WHAT TO WORK ON. Exactly the lines below from the one with "You are a computer-use agent. Image" up to and including the one with "Click the Advanced" make up the answer, with nothing else added.
┌─ DATA RECORDS
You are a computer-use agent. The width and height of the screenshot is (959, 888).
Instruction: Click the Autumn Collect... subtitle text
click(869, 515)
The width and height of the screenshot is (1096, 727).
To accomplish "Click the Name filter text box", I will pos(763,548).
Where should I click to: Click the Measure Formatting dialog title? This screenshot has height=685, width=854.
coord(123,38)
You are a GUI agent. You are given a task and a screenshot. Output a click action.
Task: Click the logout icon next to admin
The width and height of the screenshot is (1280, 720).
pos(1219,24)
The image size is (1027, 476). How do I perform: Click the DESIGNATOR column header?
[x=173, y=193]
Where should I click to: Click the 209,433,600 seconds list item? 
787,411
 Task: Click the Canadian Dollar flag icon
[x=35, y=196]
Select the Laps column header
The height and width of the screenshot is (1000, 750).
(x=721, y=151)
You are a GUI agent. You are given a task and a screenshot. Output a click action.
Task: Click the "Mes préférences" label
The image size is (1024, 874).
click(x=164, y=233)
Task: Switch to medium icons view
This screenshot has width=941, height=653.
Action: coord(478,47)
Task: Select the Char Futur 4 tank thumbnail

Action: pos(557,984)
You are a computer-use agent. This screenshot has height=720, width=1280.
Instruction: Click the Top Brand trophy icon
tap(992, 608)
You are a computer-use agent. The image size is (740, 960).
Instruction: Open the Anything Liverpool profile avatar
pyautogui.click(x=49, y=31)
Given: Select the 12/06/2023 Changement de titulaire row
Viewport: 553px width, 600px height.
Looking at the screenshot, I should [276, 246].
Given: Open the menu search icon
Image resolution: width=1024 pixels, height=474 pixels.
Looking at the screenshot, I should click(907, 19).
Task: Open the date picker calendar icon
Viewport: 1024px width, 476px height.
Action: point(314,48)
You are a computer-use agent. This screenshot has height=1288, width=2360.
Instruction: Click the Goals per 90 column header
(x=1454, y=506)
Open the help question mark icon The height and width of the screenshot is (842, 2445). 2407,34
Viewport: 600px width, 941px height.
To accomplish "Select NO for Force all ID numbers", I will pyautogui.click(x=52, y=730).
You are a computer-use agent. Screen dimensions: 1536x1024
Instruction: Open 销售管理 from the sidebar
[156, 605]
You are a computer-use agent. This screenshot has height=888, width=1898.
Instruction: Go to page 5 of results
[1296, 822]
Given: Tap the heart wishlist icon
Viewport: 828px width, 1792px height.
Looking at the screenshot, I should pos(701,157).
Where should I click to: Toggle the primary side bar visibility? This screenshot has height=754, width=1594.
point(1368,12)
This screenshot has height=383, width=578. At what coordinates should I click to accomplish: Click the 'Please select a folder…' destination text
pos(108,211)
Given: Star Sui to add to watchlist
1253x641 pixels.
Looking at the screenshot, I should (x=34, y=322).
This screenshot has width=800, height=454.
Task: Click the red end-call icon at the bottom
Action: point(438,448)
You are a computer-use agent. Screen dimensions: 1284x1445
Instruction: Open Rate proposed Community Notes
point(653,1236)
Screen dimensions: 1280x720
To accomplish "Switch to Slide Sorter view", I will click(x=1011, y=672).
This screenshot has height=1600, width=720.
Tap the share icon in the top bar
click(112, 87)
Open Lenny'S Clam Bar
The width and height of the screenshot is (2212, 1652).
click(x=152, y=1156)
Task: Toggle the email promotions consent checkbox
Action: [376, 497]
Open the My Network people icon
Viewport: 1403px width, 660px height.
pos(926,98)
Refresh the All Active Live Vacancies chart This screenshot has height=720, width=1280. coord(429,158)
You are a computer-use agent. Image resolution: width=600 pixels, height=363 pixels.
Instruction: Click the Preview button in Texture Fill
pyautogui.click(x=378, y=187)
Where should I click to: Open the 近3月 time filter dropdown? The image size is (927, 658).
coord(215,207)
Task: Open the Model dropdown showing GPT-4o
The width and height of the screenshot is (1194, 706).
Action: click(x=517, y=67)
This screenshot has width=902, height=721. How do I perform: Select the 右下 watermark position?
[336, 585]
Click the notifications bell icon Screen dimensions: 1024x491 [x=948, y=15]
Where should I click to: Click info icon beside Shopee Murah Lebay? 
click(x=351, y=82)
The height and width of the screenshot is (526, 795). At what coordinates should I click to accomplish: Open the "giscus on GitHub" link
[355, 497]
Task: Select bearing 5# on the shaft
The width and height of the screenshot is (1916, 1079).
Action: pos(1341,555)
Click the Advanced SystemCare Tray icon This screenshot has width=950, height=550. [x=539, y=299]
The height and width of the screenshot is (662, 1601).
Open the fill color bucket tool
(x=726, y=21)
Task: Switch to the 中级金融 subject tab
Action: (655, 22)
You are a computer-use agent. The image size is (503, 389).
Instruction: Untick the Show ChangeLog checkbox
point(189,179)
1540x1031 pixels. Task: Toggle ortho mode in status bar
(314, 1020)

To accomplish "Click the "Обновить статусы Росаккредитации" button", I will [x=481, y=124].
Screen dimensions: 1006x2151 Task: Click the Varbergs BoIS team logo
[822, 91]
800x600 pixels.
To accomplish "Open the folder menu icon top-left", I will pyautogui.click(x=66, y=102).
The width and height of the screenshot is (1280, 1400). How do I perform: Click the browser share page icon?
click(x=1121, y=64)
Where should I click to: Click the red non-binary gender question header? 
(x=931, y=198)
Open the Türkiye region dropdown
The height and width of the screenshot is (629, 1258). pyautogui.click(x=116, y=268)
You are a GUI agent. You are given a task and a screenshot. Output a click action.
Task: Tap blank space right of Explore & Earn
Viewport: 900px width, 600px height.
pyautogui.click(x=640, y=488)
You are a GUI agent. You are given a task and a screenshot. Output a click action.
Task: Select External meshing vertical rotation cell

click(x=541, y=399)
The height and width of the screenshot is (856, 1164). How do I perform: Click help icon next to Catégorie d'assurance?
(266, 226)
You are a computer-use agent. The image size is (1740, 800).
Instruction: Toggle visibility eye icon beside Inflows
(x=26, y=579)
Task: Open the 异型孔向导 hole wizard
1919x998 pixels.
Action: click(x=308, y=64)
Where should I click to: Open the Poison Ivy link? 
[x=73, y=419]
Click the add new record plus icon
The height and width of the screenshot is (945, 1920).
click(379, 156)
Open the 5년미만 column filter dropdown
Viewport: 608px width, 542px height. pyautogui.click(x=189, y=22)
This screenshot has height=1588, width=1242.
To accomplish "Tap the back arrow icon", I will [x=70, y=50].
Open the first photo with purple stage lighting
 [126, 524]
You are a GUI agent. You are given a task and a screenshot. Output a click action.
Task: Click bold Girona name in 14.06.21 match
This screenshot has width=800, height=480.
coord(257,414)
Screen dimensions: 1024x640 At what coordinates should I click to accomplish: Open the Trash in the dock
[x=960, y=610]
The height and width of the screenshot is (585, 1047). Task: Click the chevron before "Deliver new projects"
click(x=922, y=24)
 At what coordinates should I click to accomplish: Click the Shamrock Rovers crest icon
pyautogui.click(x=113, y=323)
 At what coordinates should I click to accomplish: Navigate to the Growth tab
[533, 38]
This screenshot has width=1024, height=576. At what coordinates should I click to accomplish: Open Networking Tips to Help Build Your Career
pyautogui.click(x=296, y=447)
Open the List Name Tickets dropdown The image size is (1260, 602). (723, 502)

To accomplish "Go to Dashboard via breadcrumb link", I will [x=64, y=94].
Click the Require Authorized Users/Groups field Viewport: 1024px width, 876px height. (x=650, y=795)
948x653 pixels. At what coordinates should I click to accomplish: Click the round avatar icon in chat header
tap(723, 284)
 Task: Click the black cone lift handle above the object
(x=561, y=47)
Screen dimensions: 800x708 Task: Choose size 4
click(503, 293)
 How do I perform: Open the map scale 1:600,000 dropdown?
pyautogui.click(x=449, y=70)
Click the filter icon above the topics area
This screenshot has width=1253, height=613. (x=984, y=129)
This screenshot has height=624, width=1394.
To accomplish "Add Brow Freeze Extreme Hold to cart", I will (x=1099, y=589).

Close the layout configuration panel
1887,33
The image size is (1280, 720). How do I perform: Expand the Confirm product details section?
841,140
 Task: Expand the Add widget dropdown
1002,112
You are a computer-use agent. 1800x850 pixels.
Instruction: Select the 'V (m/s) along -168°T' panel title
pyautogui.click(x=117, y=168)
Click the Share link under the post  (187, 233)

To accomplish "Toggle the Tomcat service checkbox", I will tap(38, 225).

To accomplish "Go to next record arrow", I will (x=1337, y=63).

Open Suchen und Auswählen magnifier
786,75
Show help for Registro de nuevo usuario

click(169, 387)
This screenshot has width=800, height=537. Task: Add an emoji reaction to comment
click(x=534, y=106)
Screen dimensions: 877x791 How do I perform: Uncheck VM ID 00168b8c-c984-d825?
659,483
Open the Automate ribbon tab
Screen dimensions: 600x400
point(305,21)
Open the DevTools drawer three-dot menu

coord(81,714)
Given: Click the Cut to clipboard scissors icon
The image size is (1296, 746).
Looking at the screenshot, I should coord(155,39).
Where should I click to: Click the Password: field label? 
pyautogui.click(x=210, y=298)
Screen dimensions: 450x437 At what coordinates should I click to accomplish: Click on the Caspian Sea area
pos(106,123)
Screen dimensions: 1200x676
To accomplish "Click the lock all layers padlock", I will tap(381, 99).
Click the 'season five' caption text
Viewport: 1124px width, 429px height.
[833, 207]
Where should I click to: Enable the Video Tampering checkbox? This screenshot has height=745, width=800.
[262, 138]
└─
ANSWER.
You are a computer-use agent. Image resolution: width=600 pixels, height=363 pixels.
Instruction: Click the Preview button in Texture Fill
pyautogui.click(x=378, y=187)
Where should I click to: Open the 近3月 time filter dropdown? The image size is (927, 658).
coord(215,207)
Task: Open the Model dropdown showing GPT-4o
The width and height of the screenshot is (1194, 706).
Action: click(x=517, y=67)
This screenshot has width=902, height=721. How do I perform: Select the 右下 watermark position?
[336, 585]
Click the notifications bell icon Screen dimensions: 1024x491 [x=948, y=15]
Where should I click to: Click info icon beside Shopee Murah Lebay? 
click(x=351, y=82)
The height and width of the screenshot is (526, 795). At what coordinates should I click to accomplish: Open the "giscus on GitHub" link
[355, 497]
Task: Select bearing 5# on the shaft
The width and height of the screenshot is (1916, 1079).
Action: pos(1341,555)
Click the Advanced SystemCare Tray icon This screenshot has width=950, height=550. [x=539, y=299]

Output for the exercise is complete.